Embora muitos legisladores tenham dito à CNN que o agravamento do clima político não os impedirá de fazer seu trabalho, alguns estão começando a questionar se os riscos valem a pena.

“Há mais risco para você pessoalmente do que nunca”, um parlamentar do Partido Republicano concedeu ao anonimato falar livremente sobre conversas particulares com seus colegas à CNN. “Acho que as pessoas se perguntam: ‘Que diabos estou fazendo?'”

Nesta foto de 14 de junho de 2017, os investigadores e o pessoal de emergência se reúnem ao lado de Eugene Simpson Field, o local onde um atirador abriu fogo em Alexandria, Virgínia.

Desde os tiroteios neste fim de semana, a polícia do Capitólio trabalha para estabelecer um novo plano de segurança para os membros.
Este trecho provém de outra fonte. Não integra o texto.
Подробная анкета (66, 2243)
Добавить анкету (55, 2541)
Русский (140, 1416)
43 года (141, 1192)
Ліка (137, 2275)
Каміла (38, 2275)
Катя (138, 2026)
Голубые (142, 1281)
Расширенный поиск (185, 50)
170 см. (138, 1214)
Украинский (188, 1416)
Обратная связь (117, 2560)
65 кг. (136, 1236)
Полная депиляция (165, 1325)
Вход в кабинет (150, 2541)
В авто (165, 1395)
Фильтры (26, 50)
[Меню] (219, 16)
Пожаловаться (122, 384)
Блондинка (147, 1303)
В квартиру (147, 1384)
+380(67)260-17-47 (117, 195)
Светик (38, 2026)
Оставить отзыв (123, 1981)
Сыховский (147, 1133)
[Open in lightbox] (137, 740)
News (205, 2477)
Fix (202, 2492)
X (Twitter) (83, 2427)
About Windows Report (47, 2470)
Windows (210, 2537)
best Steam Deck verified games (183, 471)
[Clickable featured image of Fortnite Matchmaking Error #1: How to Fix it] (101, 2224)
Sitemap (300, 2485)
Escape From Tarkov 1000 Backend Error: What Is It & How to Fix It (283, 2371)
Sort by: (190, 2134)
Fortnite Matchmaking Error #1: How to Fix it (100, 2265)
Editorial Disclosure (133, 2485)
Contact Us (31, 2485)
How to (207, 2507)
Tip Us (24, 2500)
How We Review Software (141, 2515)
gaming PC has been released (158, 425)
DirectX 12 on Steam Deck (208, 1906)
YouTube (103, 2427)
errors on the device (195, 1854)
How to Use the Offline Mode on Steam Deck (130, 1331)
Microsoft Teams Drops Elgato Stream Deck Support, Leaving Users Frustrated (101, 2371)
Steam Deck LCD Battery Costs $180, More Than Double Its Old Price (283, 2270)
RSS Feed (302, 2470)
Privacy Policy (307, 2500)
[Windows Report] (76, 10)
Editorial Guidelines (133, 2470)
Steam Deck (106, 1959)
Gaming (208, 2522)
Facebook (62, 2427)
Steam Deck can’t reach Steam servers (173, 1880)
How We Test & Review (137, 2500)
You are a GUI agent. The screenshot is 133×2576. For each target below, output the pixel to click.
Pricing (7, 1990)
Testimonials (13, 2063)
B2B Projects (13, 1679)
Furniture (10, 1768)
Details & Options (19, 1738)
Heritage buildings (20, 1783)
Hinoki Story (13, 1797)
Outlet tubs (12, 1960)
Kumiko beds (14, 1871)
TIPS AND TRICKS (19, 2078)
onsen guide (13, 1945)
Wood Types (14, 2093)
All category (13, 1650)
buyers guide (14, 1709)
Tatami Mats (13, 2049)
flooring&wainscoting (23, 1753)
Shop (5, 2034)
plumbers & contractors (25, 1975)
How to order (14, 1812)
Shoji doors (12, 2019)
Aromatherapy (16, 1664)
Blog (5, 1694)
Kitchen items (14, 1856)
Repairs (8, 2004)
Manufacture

O departamento está investigando a segurança de todos os membros quando eles saem do Capitol Grounds – algo que tem sido amplamente reservado aos legisladores nas principais posições.

O plano, que está em seus estágios iniciais, pode incluir contratos de assinatura com a aplicação da lei estadual e local nas áreas onde todos os 535 membros e sua família vivem para que esses oficiais locais forneçam segurança, disse uma fonte familiarizada com o planejamento à CNN.

Outra opção é estabelecer a polícia do Capitólio como o Serviço Secreto ou o FBI, onde o departamento teria escritórios de campo em todo o país responsável pela segurança quando os legisladores estiverem em casa ou visitando a jurisdição do escritório.

“Estamos tentando descobrir o que podemos fazer no curto prazo”, disse a fonte familiarizada com o planejamento à CNN, acrescentando que o fornecimento de segurança 24 horas por dia não é algo que a polícia do Capitólio, em sua forma atual, poderia lidar. “Acho que não temos dinheiro para isso.”

Essa proteção “nos mudaria completamente de uma missão de segurança para uma missão de proteção … isso não é algo que você pode fazer da noite para o dia”, disse a fonte.

Um funcionário do Serviço Secreto observou que a agência federal – cujo foco é a segurança de um punhado de protetores – está trabalhando para contratar mais agentes. O desafio para a polícia do Capitólio fornecer o mesmo nível ou nível de proteção que o Serviço Secreto para centenas de membros, disse a fonte do USSS, exigiria uma revisão completa do departamento de polícia e um aumento significativo do orçamento.

“Simplesmente não é possível”, disse a fonte do departamento em sua forma atual e restrições orçamentárias – um orçamento controlado pelos mesmos legisladores que estão expressando essas preocupações de segurança.

Manu Raju da CNN, Alison Main e David Wright contribuíram para este relatório.